Tahun ini, teman-teman SMP Semi Palar diminta untuk mengisi
acara Selametan TP13 dengan membuat formasi baris-berbaris. Ide yang menarik,
karena anak-anak di Semi Palar tidak mengenal kegiatan baris-berbaris kecuali saat
upacara bendera. Berbeda dengan saya dulu yang kental dengan kegiatan
baris-berbaris, karena ikut pramuka dan sewaktu SMP sering ikut lomba tata
upacara bendera.
Awalnya latihan baris-berbaris di Semi Palar bukan
diperuntukkan untuk kegiatan selametan. Para kakak SMP sepakat di TP13 ini
anak-anak perlu satu kegiatan yang bisa meningkatkan konsentrasi, kebersamaan,
dan melatih postur tubuh. Jadi kami memutuskan untuk memberikan pelatihan
baris-berbaris kepada teman-teman. Suasana yang berbeda tentu dirasakan oleh teman-teman,
kegiatan belajar yang biasanya cair, dekat, dan penuh canda tawa, pada saat
latihan baris-berbaris hal tersebut tidak ada.
Kegiatan baris-berbaris memang lumrah digunakan oleh militer
sebagai sarana latihan mengikuti perintah, belajar dipimpin lewat aba-aba yang diberikan
oleh pemimpin pasukan. Semua sudah ada aturannya, tidak boleh ada gerakan lain
selain aba-aba dari pemimpin pasukan. Pada sesi latihan yang pertama teman-teman
dapat melihat dan merasakan kakak-kakak berubah jadi tegas, suasana pun jadi
hening karena semua berkonsentrasi dengan aba-aba yang akan diberikan.
“Semua paham?” Serempak teman-teman menjawab, “Paham!” Begitu
ucap mereka saat kakak memaparkan fungsi dan tujuan dari kegiatan
baris-berbaris kali ini. Selama satu minggu, teman-teman berlatih
gerakan-gerakan di tempat, jalan di tempat, haluan, hingga maju jalan dan
berbelok. Memang waktunya terlalu singkat. Walau dengan semangat teman-teman
yang tinggi, gerakan-gerakan mereka masih jauh dari sempurna. Kesulitannya
terletak pada perbedaan tinggi badan serta menyesuaikan tempo irama. Gerakan-gerakan
jadi tidak beraturan, karena teman-teman sulit menyamakan tempo khususnya pada
saat jalan di tempat dan gerakan berjalan.
Setelah sesi terakhir usai, semua bertepuk tangan merasakan
perkembangan walau hanya satu minggu. Kini mereka bisa lebih mengenal satu sama
lain, belajar menyesuaikan irama dan langkah.

● **Daftar Catatan**:
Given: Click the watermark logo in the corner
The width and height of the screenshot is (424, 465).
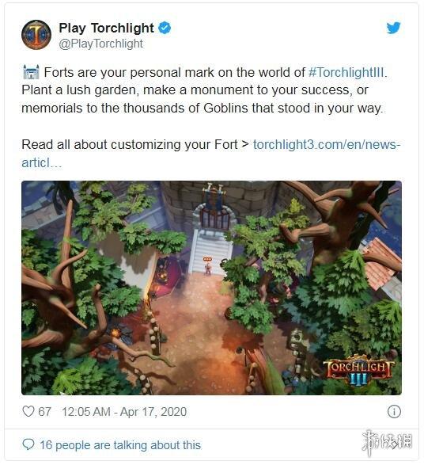Looking at the screenshot, I should pos(388,442).
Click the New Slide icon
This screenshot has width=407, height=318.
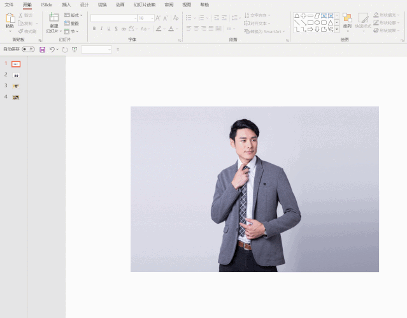pos(54,18)
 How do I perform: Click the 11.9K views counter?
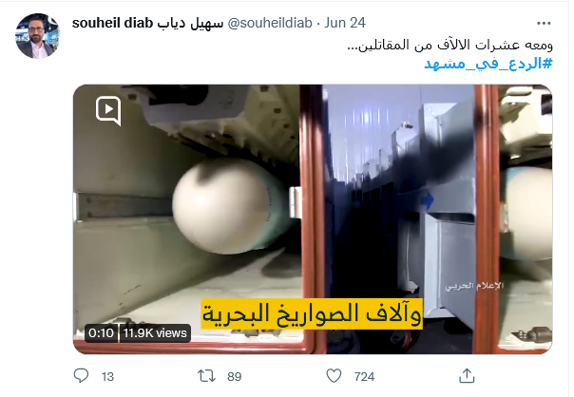(x=155, y=333)
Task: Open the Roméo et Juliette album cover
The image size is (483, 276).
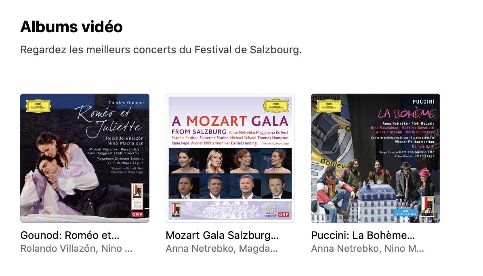Action: coord(85,158)
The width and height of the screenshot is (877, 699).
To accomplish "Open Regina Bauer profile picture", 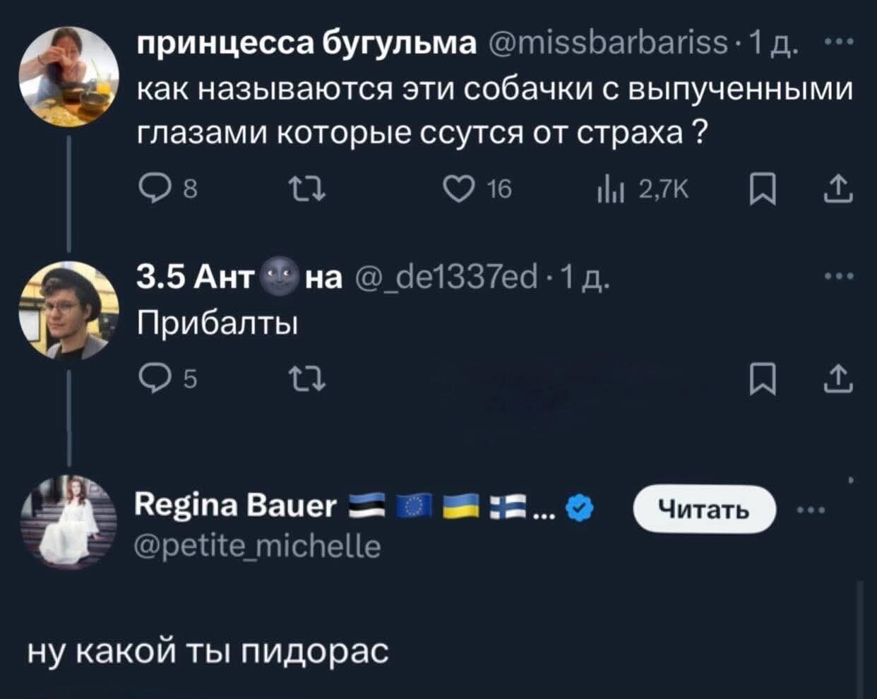I will [68, 521].
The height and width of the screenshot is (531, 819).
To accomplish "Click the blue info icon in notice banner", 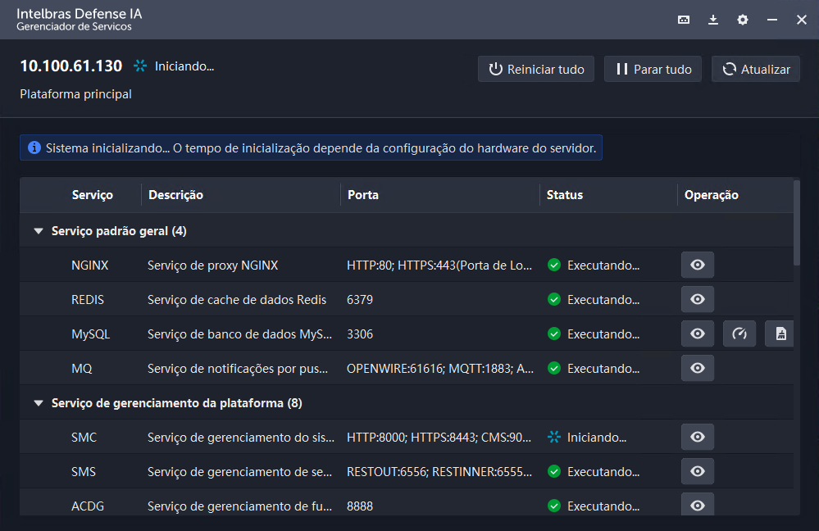I will coord(34,148).
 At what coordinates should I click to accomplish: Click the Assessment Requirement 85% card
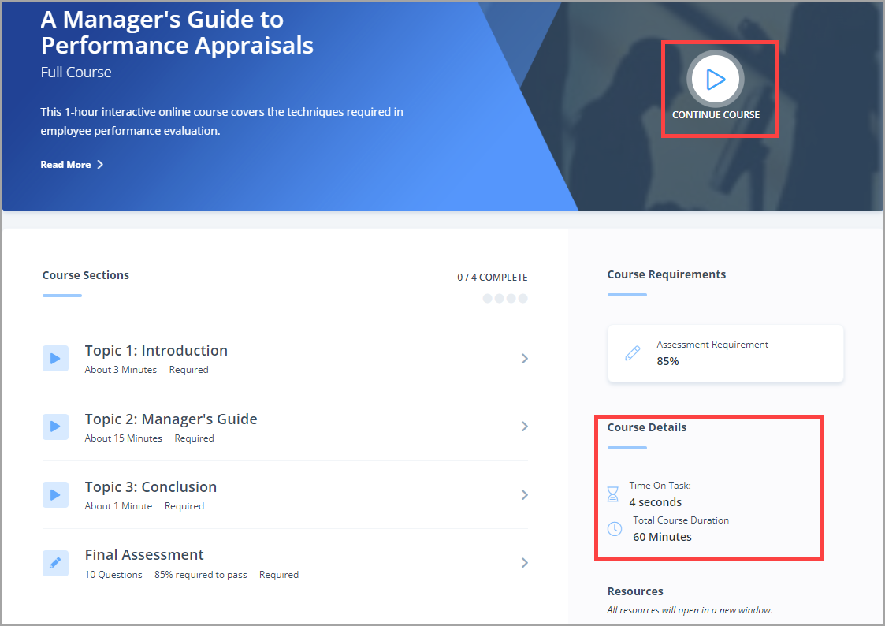click(x=725, y=353)
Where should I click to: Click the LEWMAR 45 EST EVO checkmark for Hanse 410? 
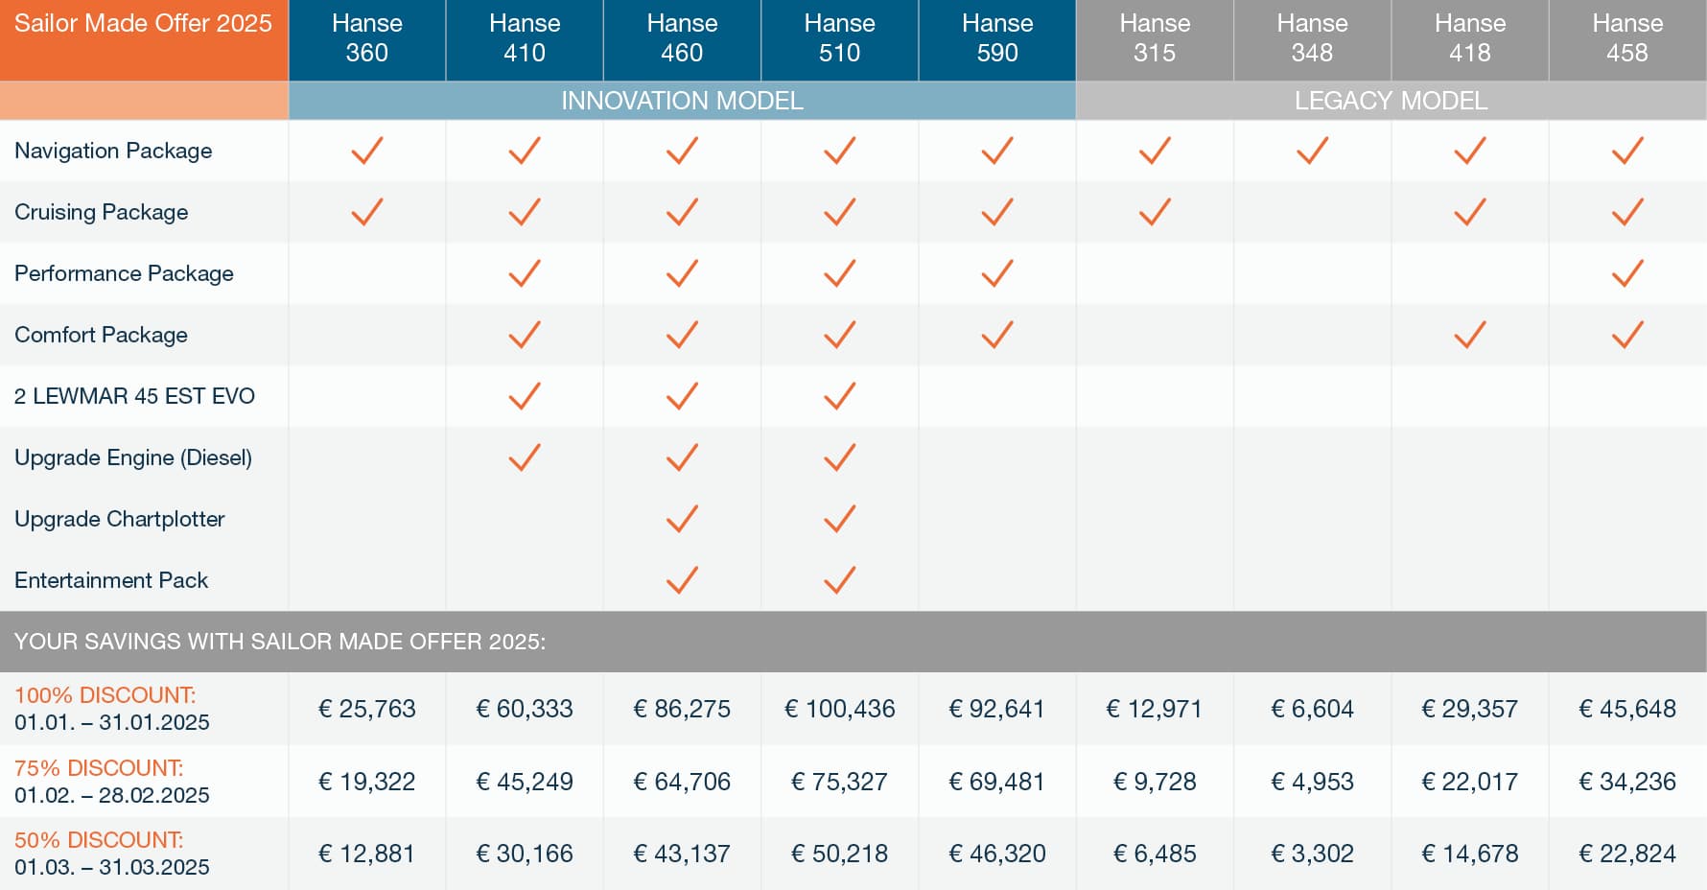(525, 396)
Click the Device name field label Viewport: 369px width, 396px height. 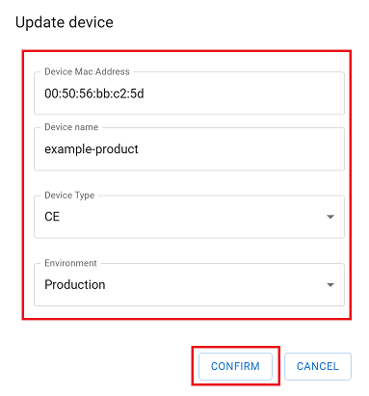pyautogui.click(x=71, y=127)
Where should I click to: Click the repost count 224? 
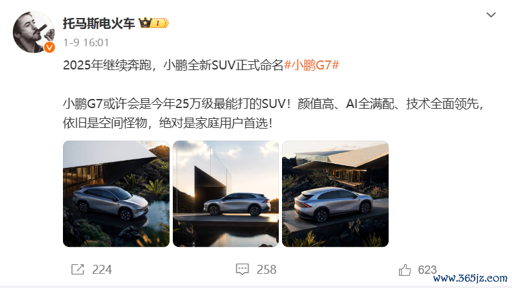[x=102, y=270]
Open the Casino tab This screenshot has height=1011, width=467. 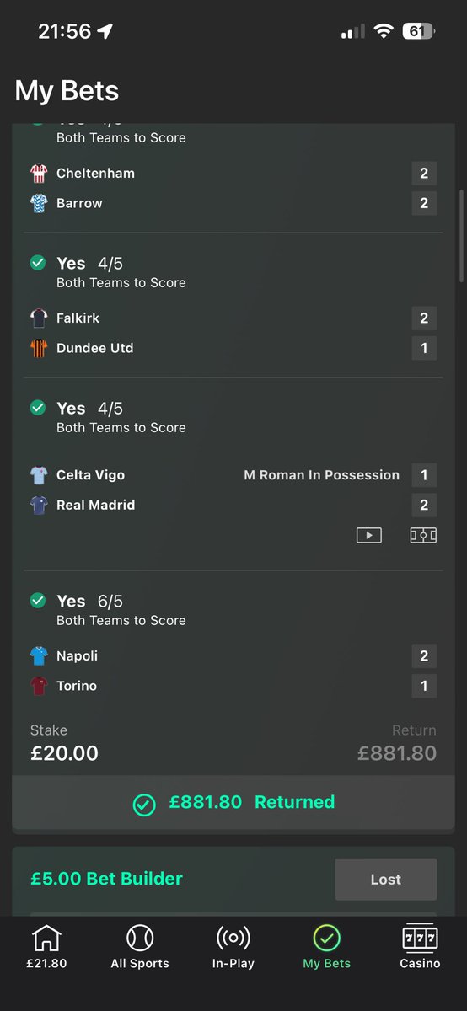point(420,947)
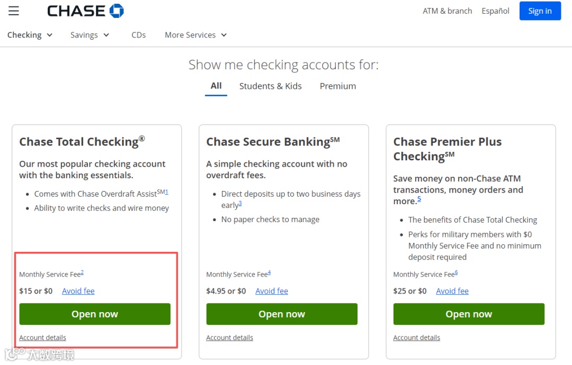Click ATM & branch link
572x365 pixels.
(x=447, y=11)
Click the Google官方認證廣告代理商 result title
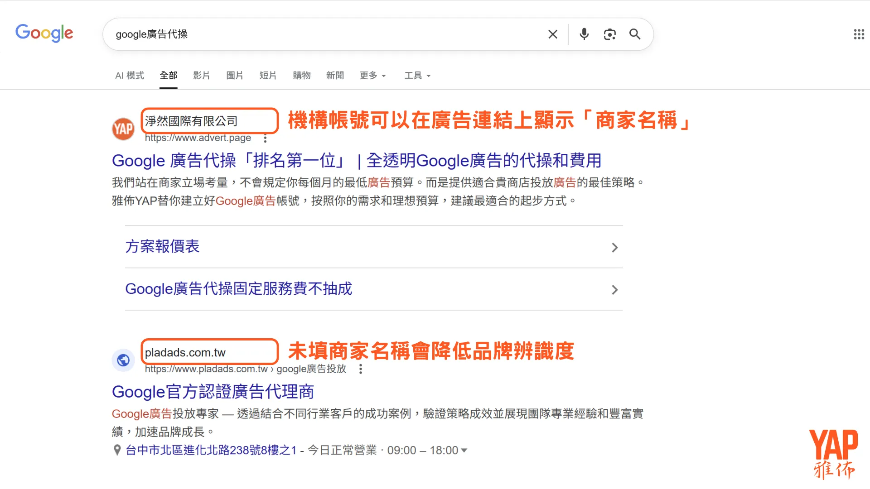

● **Tugas Tertulis 1**: Menurut teks tentang latihan baris-berbaris di Semi Palar, apa kesulitan yang dihadapi teman-teman saat berlatih?
● **Tugas Tertulis 2**: Ketik ulang dengan tepat bagian dari teks tentang latihan baris-berbaris di Semi Palar yang dibuka dengan kata-kata "Tahun ini, teman-teman" dan ditutup dengan "tersebut tidak ada.".

● **Jawaban Benar 1**: Kesulitannya terletak pada perbedaan tinggi badan serta menyesuaikan tempo irama.

● **Jawaban Benar 2**:
Tahun ini, teman-teman SMP Semi Palar diminta untuk mengisi
acara Selametan TP13 dengan membuat formasi baris-berbaris. Ide yang menarik,
karena anak-anak di Semi Palar tidak mengenal kegiatan baris-berbaris kecuali saat
upacara bendera. Berbeda dengan saya dulu yang kental dengan kegiatan
baris-berbaris, karena ikut pramuka dan sewaktu SMP sering ikut lomba tata
upacara bendera.
Awalnya latihan baris-berbaris di Semi Palar bukan
diperuntukkan untuk kegiatan selametan. Para kakak SMP sepakat di TP13 ini
anak-anak perlu satu kegiatan yang bisa meningkatkan konsentrasi, kebersamaan,
dan melatih postur tubuh. Jadi kami memutuskan untuk memberikan pelatihan
baris-berbaris kepada teman-teman. Suasana yang berbeda tentu dirasakan oleh teman-teman,
kegiatan belajar yang biasanya cair, dekat, dan penuh canda tawa, pada saat
latihan baris-berbaris hal tersebut tidak ada.